Start of Given entries

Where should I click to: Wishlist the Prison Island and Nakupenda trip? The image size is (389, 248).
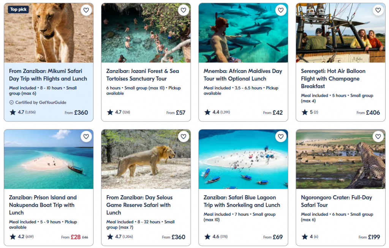(x=86, y=137)
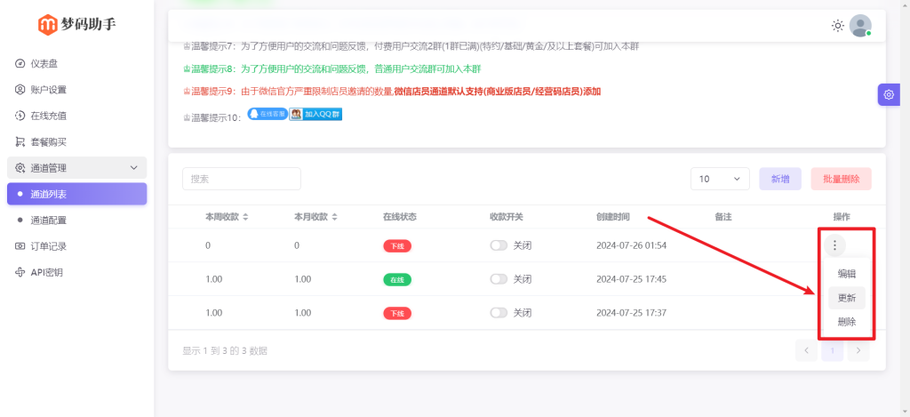Click the purple settings gear icon
This screenshot has width=910, height=417.
point(889,94)
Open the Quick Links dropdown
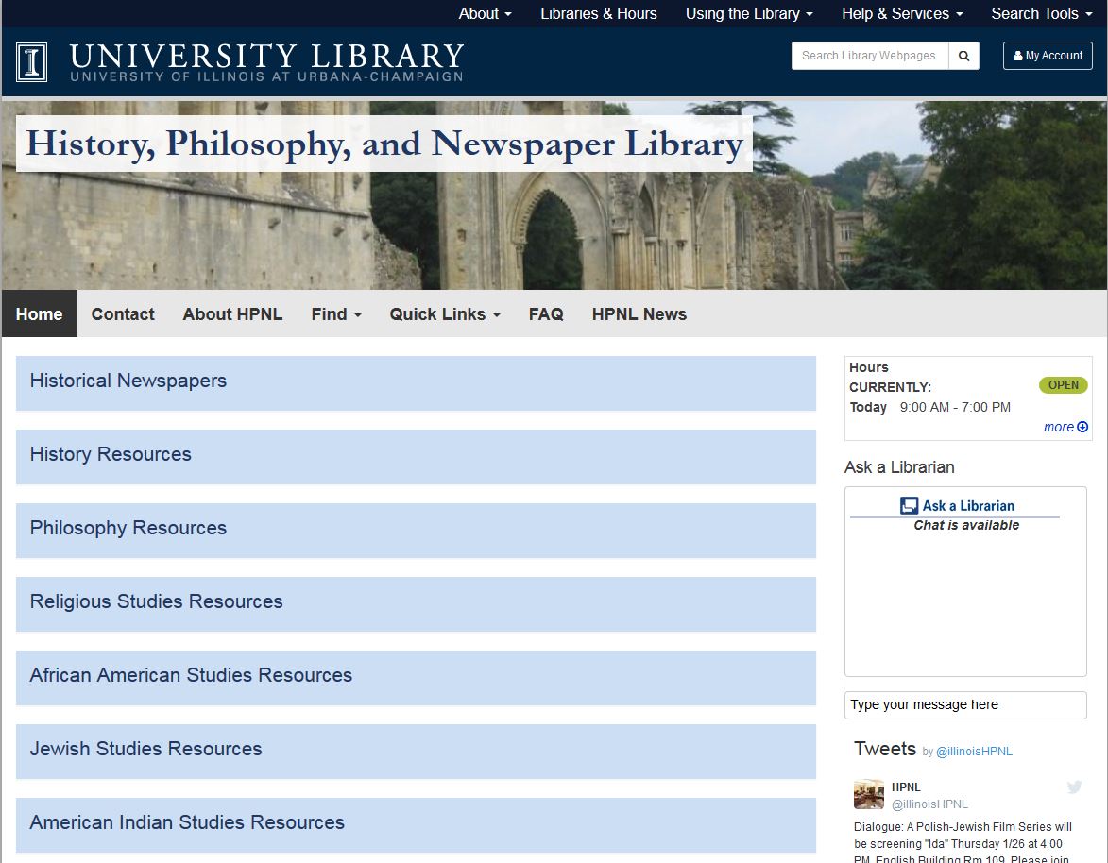The image size is (1108, 863). tap(444, 314)
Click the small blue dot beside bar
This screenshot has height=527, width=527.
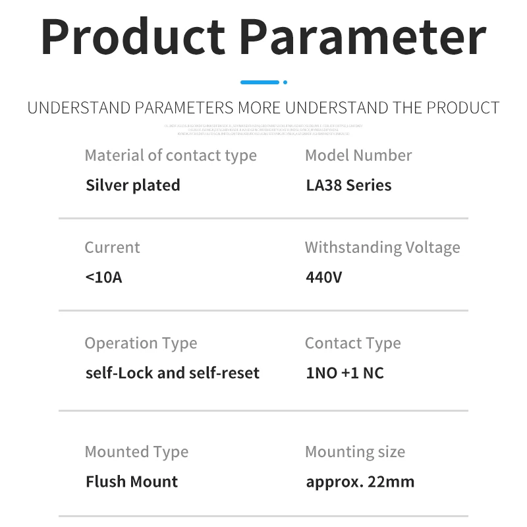tap(285, 82)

End of Given entries

● Task description
Go through the data above and transcribe it in full, omitting any image.

● Exercise output
Where should I click to: Wishlist the Prison Island and Nakupenda trip? The image size is (389, 248).
(x=86, y=137)
Click the purple settings gear icon
This screenshot has width=910, height=417.
point(889,94)
Open the Quick Links dropdown
The image size is (1108, 863). tap(444, 314)
Click the small blue dot beside bar
This screenshot has height=527, width=527.
tap(285, 82)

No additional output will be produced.